I read Fifty Shades of Grey recently and it sounded super hot. I want to try some of the stuff I read. What do I do?
November 10, 2016
“Fifty Shades of Grey” by E. L. James is now one of the most popular series in history; it is the best-selling book in Britain. Despite its criticism for “appalling writing,” and even I found a multitude of mistakes, the series was a hit.
For those of you who’ve been living under a rock for the past few years, I’ll catch you up. The trilogy (yes, this nonsense is three complete novels) takes place in sexy Seattle where a virginal Anastasia Steele meets the elusive CEO Christian Grey. They have a few awkward encounters, he stalks her a bit and then she goes home with him to discover he’s into BDSM (bondage and discipline, dominance and submission, and sadism and masochism) Obviously, he wants to make her his sexual submissive. Fun. They go back and forth on if they can have a relationship that meets both their needs. Of course the answer is yes because it’s an erotic novel and they live kinkily ever after.
So there are some major problems here. Firstly, why did people like this garbage? Second, the book portrays kink and BDSM incredibly inaccurately. The book could be retitled “How Not to Do BDSM.” Critics took most issue with the lack of consent in the novel. While Anastasia explicitly consents the majority of the time, she is afraid to communicate what she needs or wants, which is completely against the rules of safe BDSM practices.
Third, the novel portrays Christian’s use of BDSM as an unfortunate side effect from his childhood trauma. The novel is redemptive for Christian when he finally realizes he doesn’t need kinky sex, just Anastasia. Kink and trauma are not inherently related. There is no need to overcome desires for kinky sex because it should be healthy, pleasurable and safe.
Lastly, the books were written as a fanfiction for another popular series, “Twilight” by Stephenie Meyer. Both series have received the same overarching criticism: the books portray an abusive relationship. The isolation of not discussing their relationship with her friends or family, the stalking, the lack of consent and more build to make the relationship unhealthy. Some of these traits are present in BDSM, the difference being that there is clear communication and consent for everything that happens.
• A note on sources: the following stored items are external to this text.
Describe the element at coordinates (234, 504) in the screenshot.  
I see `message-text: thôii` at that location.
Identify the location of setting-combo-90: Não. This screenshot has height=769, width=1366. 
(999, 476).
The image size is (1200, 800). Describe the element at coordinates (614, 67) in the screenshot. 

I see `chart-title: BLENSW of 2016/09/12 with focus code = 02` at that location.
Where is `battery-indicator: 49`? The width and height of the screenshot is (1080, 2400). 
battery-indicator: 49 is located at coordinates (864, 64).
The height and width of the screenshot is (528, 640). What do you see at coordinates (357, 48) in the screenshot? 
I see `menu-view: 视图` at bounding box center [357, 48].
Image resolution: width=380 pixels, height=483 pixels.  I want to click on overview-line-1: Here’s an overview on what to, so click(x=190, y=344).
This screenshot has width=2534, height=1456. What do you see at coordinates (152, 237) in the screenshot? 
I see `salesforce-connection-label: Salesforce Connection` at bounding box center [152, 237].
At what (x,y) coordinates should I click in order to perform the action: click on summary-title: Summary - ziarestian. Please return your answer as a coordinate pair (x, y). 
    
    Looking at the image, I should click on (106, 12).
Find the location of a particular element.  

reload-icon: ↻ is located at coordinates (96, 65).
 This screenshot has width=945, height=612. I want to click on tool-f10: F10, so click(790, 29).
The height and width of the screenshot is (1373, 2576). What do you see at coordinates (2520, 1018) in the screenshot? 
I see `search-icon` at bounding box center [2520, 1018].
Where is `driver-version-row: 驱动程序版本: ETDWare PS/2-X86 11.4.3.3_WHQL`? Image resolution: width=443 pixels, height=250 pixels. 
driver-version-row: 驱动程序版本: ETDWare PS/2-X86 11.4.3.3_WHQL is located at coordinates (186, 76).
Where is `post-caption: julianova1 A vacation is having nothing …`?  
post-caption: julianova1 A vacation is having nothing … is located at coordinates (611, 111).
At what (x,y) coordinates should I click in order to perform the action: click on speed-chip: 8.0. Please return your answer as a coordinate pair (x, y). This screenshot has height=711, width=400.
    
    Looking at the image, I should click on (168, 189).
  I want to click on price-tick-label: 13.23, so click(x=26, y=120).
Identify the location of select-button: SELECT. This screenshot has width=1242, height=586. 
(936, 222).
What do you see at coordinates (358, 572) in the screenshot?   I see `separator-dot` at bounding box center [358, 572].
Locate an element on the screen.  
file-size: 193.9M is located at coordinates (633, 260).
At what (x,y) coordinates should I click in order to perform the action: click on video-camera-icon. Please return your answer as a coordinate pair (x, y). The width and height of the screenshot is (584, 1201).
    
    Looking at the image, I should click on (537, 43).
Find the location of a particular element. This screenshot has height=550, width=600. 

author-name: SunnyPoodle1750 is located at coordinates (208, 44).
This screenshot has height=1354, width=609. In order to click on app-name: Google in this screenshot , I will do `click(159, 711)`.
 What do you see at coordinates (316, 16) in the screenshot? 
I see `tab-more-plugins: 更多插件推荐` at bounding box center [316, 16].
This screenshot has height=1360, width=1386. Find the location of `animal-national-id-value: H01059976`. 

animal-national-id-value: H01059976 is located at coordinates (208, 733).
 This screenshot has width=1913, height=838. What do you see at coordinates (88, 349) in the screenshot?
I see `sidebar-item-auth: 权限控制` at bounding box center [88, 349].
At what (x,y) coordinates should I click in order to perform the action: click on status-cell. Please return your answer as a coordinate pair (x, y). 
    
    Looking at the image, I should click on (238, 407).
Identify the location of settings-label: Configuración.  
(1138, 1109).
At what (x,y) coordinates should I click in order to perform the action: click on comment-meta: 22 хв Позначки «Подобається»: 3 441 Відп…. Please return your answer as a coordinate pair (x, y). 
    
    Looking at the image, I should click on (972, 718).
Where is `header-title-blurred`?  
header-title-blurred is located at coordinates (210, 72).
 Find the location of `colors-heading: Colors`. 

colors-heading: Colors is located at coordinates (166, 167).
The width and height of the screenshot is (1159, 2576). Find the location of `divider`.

So with all of that in mind, how do you start? I would suggest you do a self-check before you start. BDSM is equally mental and physical, so be prepared to be challenged. Are you a good communicator? What parts of the book made you interested? What are your fantasies? Do some research about BDSM and understand some basic terminology. Try to also be open minded about your own kinks and others’. When you know some basics and feel comfortable,you can search in your area for “play parties” or “munches.” You can usually find them online or on websites like Fetlife.